--- Begin Given records ---

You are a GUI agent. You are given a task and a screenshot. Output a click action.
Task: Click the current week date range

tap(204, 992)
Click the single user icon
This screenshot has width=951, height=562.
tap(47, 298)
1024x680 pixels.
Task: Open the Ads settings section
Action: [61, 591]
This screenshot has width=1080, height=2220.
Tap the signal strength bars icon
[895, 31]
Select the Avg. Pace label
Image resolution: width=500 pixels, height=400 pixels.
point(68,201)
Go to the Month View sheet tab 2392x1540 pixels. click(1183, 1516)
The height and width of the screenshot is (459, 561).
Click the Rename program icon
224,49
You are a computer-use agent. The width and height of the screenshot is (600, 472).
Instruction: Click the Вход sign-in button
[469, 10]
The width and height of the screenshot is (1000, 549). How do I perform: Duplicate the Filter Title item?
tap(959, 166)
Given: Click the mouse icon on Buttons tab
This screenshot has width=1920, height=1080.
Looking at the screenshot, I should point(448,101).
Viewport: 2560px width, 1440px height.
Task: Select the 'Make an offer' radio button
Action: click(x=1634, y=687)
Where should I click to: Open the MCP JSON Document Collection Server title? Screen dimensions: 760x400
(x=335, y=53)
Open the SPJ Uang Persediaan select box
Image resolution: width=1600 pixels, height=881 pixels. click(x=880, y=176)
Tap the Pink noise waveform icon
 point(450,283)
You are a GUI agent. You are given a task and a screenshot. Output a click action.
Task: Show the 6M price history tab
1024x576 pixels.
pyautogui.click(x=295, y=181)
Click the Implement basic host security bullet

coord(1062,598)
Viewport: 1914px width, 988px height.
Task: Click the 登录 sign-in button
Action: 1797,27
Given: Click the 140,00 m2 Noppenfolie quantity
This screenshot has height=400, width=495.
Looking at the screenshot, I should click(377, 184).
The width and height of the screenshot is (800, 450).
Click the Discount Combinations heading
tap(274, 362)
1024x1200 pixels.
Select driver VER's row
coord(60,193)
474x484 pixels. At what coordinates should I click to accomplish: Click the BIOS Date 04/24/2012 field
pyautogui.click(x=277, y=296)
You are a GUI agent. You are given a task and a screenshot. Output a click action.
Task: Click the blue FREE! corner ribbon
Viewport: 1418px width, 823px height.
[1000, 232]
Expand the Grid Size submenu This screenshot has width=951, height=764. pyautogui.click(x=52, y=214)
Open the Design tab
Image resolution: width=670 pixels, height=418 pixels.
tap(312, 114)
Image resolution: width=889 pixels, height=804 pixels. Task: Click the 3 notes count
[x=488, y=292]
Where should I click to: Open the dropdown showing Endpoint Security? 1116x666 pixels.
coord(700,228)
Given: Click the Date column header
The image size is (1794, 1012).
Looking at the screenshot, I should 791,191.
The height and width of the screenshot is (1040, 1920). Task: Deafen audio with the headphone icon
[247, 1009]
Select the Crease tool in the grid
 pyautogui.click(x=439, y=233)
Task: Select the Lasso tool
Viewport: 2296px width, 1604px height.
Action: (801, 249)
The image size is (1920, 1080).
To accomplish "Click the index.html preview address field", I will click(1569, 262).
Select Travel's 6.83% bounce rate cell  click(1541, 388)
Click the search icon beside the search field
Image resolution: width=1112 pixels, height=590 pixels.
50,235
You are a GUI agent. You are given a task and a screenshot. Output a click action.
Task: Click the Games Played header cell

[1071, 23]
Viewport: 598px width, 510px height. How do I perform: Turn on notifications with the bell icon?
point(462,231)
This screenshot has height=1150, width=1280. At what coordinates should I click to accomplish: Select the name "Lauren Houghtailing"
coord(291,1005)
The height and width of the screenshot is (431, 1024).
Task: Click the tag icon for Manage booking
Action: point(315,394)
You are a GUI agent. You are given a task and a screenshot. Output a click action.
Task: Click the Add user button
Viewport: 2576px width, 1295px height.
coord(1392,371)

--- End Given records ---

Work to complete
Copy the records verbatim, from their first line through the line containing "point(450,283)", inclusive.

Reply
You are a GUI agent. You are given a task and a screenshot. Output a click action.
Task: Click the current week date range

tap(204, 992)
Click the single user icon
This screenshot has width=951, height=562.
tap(47, 298)
1024x680 pixels.
Task: Open the Ads settings section
Action: [61, 591]
This screenshot has width=1080, height=2220.
Tap the signal strength bars icon
[895, 31]
Select the Avg. Pace label
Image resolution: width=500 pixels, height=400 pixels.
point(68,201)
Go to the Month View sheet tab 2392x1540 pixels. click(1183, 1516)
The height and width of the screenshot is (459, 561).
Click the Rename program icon
224,49
You are a computer-use agent. The width and height of the screenshot is (600, 472).
Instruction: Click the Вход sign-in button
[469, 10]
The width and height of the screenshot is (1000, 549). How do I perform: Duplicate the Filter Title item?
tap(959, 166)
Given: Click the mouse icon on Buttons tab
This screenshot has width=1920, height=1080.
Looking at the screenshot, I should point(448,101).
Viewport: 2560px width, 1440px height.
Task: Select the 'Make an offer' radio button
Action: click(x=1634, y=687)
Where should I click to: Open the MCP JSON Document Collection Server title? Screen dimensions: 760x400
(x=335, y=53)
Open the SPJ Uang Persediaan select box
Image resolution: width=1600 pixels, height=881 pixels. click(x=880, y=176)
Tap the Pink noise waveform icon
 point(450,283)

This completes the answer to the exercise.